======== SOURCE MATERIAL ========
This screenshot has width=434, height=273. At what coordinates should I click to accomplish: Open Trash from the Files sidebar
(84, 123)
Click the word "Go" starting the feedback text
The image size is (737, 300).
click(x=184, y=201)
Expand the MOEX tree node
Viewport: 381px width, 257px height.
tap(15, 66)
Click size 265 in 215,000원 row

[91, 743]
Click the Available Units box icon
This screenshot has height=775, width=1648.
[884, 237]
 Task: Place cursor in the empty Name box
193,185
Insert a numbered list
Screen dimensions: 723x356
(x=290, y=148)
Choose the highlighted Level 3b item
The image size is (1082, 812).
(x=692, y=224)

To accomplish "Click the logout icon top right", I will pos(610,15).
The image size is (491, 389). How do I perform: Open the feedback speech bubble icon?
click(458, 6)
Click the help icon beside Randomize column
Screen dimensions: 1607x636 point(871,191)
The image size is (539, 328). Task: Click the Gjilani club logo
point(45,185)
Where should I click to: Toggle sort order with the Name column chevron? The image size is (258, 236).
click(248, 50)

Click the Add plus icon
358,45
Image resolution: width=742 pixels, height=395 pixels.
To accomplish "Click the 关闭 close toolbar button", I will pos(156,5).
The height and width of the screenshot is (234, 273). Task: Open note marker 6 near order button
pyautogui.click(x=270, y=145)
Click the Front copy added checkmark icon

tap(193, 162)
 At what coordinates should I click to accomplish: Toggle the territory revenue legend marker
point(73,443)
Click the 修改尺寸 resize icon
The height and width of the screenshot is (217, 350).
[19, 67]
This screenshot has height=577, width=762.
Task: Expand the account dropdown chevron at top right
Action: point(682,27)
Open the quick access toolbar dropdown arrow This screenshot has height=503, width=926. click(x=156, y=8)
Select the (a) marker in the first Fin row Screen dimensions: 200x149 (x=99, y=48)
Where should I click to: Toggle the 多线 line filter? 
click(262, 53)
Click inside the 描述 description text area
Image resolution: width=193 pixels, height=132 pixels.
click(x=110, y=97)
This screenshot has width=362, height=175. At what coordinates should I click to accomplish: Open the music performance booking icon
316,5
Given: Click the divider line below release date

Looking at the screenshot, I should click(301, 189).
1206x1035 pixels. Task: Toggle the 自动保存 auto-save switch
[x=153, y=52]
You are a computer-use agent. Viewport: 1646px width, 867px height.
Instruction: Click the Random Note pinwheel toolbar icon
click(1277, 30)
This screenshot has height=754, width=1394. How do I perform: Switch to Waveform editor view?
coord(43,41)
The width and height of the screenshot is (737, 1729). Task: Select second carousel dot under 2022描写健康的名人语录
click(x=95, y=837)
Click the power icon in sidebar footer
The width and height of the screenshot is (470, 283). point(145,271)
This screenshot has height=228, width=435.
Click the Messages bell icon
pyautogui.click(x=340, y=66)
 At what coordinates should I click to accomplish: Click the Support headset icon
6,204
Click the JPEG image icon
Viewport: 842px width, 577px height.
========
*WHAT YOU ARE ASKED TO DO*
Write out word for word every line from the one containing "You are a computer-use" through the last line of the data, and no other line.

*RESULT OF THE EXERCISE*
You are a computer-use agent. Viewport: 1646px width, 867px height.
Instruction: Click the Random Note pinwheel toolbar icon
click(1277, 30)
This screenshot has height=754, width=1394. How do I perform: Switch to Waveform editor view?
coord(43,41)
The width and height of the screenshot is (737, 1729). Task: Select second carousel dot under 2022描写健康的名人语录
click(x=95, y=837)
Click the power icon in sidebar footer
The width and height of the screenshot is (470, 283). point(145,271)
This screenshot has height=228, width=435.
Click the Messages bell icon
pyautogui.click(x=340, y=66)
 At what coordinates should I click to accomplish: Click the Support headset icon
6,204
Click the JPEG image icon
Viewport: 842px width, 577px height.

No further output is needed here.